Did Tsar Nicholas II lead us to the Information Superhighway? |
Like tsars and tsarinas for centuries before him, Nicholas was a despot who despoiled the Russian peasantry. He and his family lived in grand isolation, living off the labors of millions of miserable serfs who were barely more than slaves. Then along came war in 1914, and Nicholas decided to fight the forces of Kaiser Wilhelm--with the blood of his serfs, who eventually objected and overthrew him. But there remained numerous conflicting interests, allowing a small group called the Bolsheviks to wrest power. They established the Union of Soviet Socialist Republics (USSR), withdrew from the war, and inflicted untold additional pain upon their own countrymen. Stalin, Trotsky, Lenin and their ilk were godless communists.

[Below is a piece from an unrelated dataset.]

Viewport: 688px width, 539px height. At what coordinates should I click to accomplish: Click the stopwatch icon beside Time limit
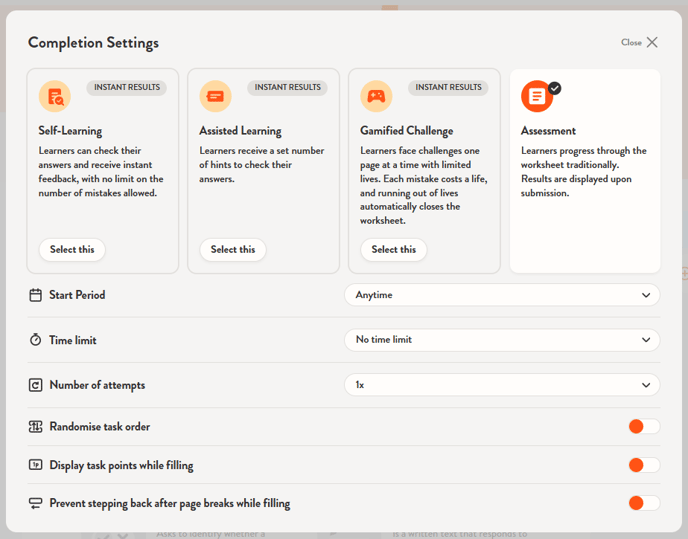[36, 340]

From afar, America looked on the USSR with a combination of fascination and dread. Even as our allies in World War II, America's establishment hated them. After the war, they got The Bomb. Would there be a World War III? When in 1957 Sputnik circled the Earth, Americans saw the vivid threat and the space race was on. Throughout the 1960s we fretted over potential nuclear attacks from ICBMs and Bison bombers. If the Soviets destroyed certain of our mainframe computers, they would leave us defenseless. So in 1969 we (and not Al Gore) created a network of computers across the country and called it the Internet. That way, our defense never depended on the functionality of one specific computer.
So the space race brought microchips and satellite technology to the world, along with less memorable innovations such as Tang. The Internet eventually became public and birthed the World Wide Web, which truly boomed with the continuous advent of smaller and smaller devices processing more and more data at faster and faster speeds. Thus the iPhone, Microsoft Windows, and blogs such as this one.
In the 1970s a PBS series called Connections attempted to establish historical links between, say, cow pox and nuclear energy, or the Magna Carta and agricultural policy in Kansas. (I made up those examples, but you get the idea.) In that spirit, it seems reasonable to ask: If Tsar Nicholas had only shown a little more compassion to his people, would Google exist today?